Für den damaligen US-Präsidenten George W. Bush war die Sache klar. Neben dem Irak gehörten aus seiner Sicht der Iran und Nordkorea zur "Achse des Bösen". Alle drei Länder strebten nach Massenvernichtungswaffen und müssten gestoppt werden.
Seit Bush im Januar 2002 seine "Axis of Evil"-Rede hielt, ist einiges passiert. Die Vorwürfe gegen den Irak haben sich als erfunden herausgestellt, was Bush nicht davon abhielt, das Land ein Jahr später anzugreifen. Der Iran und Nordkorea arbeiteten unterdessen tatsächlich an Atomwaffen - wohl auch, um zu verhindern, dass es ihnen ebenso ergeht wie dem abgesetzten Regime des irakischen Machthabers Saddam Hussein.

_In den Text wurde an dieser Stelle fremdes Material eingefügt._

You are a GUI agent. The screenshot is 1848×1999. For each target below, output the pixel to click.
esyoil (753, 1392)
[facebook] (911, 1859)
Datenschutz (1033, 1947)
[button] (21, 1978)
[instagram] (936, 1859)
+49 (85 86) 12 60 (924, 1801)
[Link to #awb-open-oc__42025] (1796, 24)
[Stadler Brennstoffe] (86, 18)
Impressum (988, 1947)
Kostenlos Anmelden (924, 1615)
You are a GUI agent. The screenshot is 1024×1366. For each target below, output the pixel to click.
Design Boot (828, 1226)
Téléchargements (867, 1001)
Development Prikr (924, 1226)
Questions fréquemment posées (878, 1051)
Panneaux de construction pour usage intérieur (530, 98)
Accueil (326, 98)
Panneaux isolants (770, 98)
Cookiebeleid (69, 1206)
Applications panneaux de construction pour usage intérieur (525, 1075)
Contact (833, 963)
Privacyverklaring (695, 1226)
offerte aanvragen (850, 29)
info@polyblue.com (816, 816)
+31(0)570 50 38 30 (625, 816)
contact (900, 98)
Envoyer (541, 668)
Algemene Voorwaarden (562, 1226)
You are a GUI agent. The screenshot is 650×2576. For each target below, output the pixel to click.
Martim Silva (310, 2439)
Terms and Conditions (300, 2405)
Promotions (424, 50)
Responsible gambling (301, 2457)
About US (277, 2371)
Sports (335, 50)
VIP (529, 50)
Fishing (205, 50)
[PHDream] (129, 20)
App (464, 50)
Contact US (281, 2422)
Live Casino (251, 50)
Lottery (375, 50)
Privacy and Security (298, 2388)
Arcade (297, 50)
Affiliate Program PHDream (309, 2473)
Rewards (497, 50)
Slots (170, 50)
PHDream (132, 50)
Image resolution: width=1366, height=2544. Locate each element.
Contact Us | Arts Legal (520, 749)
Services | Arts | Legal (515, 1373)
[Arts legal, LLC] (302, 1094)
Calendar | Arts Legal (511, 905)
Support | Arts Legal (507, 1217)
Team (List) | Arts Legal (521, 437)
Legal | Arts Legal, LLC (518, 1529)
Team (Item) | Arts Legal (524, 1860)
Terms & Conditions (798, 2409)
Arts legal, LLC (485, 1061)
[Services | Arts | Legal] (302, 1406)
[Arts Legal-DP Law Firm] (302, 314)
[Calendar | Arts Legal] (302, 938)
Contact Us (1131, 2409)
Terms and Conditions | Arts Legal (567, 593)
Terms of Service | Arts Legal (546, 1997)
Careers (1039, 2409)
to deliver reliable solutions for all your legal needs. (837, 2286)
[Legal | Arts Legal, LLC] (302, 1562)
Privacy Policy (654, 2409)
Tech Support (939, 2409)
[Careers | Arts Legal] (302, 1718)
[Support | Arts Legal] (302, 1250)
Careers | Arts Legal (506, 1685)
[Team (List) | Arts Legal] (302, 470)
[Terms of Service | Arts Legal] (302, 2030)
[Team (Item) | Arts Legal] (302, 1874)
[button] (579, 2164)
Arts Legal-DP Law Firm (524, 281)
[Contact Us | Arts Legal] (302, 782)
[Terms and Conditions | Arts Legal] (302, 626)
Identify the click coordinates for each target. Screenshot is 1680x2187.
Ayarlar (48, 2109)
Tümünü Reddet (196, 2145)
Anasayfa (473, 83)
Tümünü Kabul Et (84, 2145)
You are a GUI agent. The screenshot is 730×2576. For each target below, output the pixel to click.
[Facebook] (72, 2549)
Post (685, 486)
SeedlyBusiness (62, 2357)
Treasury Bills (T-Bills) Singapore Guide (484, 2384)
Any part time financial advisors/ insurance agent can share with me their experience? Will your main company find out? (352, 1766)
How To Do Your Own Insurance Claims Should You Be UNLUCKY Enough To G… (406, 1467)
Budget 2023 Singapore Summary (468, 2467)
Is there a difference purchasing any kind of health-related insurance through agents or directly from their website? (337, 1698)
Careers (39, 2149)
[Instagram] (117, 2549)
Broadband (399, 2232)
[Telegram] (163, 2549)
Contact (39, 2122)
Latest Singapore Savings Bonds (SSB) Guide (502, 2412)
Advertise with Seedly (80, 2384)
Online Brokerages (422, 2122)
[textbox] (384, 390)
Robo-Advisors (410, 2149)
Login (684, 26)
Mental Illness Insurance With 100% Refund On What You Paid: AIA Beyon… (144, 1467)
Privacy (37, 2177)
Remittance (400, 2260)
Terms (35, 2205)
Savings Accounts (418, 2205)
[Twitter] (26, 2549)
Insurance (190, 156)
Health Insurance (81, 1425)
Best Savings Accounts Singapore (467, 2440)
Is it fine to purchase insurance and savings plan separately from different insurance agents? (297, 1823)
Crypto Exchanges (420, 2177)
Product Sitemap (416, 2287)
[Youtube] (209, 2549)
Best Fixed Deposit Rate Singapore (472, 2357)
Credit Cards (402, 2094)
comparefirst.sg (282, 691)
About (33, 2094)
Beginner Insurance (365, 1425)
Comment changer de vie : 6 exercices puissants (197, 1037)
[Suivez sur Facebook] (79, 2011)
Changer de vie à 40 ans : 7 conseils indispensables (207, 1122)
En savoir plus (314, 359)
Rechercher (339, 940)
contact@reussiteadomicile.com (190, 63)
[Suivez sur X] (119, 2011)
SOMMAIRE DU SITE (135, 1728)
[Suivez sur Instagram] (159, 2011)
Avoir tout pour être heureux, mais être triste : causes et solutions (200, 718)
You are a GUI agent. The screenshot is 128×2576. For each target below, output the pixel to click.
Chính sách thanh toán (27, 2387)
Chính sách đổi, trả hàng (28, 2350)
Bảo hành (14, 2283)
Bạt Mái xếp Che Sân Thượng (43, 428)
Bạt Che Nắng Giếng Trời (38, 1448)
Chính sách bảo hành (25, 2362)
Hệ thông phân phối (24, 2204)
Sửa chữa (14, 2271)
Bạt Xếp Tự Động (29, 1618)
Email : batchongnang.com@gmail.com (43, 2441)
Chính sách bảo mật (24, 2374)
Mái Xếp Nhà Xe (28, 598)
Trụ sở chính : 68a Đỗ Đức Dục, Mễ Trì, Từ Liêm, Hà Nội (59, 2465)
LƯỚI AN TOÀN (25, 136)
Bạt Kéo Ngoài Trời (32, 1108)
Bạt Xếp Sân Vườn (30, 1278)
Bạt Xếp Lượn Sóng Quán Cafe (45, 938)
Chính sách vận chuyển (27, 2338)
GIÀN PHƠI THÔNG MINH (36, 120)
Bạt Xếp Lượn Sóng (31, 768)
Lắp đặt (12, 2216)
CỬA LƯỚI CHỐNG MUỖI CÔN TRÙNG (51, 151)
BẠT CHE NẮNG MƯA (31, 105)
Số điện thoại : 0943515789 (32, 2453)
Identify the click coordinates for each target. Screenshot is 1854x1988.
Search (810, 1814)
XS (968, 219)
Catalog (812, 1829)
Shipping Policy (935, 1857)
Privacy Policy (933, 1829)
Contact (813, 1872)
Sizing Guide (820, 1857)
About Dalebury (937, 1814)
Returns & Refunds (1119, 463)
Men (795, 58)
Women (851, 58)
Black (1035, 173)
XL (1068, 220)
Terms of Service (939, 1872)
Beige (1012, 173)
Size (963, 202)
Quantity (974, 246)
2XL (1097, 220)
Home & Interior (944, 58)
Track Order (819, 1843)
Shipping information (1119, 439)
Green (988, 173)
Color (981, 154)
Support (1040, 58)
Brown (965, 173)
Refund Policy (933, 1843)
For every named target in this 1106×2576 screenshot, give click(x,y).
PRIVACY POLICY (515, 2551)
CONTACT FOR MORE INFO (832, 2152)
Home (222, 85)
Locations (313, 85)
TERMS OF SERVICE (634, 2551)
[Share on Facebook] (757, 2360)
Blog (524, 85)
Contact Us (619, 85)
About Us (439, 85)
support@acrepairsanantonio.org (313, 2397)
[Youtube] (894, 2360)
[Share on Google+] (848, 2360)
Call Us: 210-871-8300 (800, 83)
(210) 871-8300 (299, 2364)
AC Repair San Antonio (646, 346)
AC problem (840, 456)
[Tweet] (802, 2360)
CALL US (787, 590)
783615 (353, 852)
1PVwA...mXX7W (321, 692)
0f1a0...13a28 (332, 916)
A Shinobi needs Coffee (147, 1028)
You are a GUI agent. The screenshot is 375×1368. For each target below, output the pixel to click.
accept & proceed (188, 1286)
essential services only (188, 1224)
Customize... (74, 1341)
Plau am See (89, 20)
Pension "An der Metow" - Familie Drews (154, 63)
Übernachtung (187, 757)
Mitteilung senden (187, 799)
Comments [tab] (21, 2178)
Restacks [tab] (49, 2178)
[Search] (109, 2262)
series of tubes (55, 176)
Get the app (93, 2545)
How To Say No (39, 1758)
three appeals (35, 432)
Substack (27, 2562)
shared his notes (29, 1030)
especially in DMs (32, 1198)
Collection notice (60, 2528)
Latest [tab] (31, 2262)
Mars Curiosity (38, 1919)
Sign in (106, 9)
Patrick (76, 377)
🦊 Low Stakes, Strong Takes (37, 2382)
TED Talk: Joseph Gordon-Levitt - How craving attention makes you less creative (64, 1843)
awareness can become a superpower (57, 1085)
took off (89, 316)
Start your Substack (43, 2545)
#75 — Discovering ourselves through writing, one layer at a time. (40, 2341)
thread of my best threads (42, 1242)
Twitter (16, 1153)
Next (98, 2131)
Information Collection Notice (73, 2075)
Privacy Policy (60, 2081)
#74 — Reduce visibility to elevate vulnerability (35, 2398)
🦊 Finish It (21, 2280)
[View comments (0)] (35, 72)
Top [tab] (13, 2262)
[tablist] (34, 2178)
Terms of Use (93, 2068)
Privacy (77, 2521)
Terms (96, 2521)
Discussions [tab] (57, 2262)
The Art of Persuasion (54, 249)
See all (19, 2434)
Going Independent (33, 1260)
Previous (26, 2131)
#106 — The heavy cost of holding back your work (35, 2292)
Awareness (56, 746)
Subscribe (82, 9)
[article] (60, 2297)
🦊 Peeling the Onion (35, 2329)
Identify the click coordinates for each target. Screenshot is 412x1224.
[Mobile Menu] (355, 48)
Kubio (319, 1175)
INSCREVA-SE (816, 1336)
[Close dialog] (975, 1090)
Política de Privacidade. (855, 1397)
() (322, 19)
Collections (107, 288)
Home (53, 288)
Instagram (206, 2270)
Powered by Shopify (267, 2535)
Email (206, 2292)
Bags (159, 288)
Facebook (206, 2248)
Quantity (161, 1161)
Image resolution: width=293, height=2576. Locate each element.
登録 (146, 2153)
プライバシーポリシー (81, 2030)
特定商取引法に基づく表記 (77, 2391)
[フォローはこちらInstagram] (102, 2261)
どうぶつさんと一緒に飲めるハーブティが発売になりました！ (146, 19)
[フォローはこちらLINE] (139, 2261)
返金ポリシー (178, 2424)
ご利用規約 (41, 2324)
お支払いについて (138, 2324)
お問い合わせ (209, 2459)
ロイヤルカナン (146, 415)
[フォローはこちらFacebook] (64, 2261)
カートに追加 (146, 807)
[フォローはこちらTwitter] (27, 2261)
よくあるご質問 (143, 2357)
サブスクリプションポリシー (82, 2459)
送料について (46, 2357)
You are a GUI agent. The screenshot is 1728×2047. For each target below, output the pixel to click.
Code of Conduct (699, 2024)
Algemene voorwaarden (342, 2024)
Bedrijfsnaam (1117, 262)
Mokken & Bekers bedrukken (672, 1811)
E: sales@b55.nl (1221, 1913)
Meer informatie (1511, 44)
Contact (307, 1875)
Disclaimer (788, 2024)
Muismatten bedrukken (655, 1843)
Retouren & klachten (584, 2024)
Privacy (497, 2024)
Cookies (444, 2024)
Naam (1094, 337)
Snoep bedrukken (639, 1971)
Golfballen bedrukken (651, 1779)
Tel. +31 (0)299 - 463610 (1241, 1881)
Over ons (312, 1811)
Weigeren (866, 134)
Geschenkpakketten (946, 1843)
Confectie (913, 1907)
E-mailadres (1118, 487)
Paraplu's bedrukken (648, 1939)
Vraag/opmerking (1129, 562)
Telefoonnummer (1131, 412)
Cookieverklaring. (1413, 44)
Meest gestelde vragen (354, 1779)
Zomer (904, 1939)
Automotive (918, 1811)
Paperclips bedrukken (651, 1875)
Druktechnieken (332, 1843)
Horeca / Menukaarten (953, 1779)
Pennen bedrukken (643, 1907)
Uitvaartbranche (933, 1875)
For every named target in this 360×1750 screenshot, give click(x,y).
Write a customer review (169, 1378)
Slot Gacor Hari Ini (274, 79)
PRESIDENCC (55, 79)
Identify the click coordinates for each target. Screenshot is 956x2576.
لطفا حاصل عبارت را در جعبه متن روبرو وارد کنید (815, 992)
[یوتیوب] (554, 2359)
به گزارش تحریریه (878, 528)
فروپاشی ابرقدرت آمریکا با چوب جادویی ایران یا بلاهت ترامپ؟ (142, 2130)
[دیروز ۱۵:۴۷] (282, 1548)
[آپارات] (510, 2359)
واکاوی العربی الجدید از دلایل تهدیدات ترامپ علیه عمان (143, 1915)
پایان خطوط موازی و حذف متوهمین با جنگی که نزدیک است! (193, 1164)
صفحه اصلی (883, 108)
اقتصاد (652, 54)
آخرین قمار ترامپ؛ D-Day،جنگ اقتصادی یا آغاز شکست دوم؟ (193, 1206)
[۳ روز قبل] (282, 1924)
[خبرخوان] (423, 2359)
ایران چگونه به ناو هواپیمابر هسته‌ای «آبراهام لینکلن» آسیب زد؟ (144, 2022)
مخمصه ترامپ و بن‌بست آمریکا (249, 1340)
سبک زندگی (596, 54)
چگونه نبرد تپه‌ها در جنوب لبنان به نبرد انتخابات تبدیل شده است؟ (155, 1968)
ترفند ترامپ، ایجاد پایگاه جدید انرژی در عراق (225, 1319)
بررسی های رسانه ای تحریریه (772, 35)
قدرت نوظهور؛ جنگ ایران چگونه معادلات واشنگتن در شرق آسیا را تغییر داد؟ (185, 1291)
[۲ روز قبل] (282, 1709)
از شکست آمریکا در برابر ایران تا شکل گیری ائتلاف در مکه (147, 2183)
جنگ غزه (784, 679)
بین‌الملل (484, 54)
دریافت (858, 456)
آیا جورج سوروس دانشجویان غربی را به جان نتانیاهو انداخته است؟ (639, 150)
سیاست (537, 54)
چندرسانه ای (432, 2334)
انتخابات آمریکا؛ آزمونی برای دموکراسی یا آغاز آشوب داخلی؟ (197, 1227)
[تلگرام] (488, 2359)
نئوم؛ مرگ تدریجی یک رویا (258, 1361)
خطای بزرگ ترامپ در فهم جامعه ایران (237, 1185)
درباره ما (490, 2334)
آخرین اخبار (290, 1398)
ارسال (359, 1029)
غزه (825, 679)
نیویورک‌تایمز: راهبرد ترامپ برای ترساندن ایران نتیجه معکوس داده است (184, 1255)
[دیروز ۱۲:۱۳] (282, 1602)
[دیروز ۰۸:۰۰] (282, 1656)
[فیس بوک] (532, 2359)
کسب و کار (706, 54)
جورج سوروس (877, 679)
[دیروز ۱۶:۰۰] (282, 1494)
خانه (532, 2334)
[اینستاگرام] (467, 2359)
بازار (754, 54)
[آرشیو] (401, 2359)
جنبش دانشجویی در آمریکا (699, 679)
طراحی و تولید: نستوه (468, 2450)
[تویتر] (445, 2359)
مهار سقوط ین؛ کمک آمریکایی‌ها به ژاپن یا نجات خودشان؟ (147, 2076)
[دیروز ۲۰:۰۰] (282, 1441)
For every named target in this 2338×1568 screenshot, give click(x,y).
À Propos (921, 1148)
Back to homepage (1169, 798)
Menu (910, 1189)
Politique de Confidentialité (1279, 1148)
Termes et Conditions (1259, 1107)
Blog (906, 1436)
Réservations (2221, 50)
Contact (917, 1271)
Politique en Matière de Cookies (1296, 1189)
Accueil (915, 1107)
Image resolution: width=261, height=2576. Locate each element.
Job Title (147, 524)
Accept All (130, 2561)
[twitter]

2016 stellte der Iran sein Atomwaffenprogramm nach langen Verhandlungen ein. Damals trat ein internationales Abkommen in Kraft, das dem Land diverse Auflagen macht und im Gegenzug die internationalen Sanktionen beendete. Anders Nordkorea: Seit 2006 testete das Land sechs Atomsprengkörper, zuletzt vor acht Monaten. Die US-Geheimdienste gehen davon aus, dass Diktator Kim Jong Un über bis zu 60 Atomsprengköpfe verfügt. Damit nicht genug: Das Land soll über die Technik verfügen, diese Sprengköpfe klein genug herzustellen, um sie auf Raketen zu montieren. Erst im November demonstrierte ein Test, dass nordkoreanische Interkontinentalraketen "jedes Ziel auf der Welt" erreichen können, wie US-Verteidigungsminister James Mattis sagte. Also auch die USA.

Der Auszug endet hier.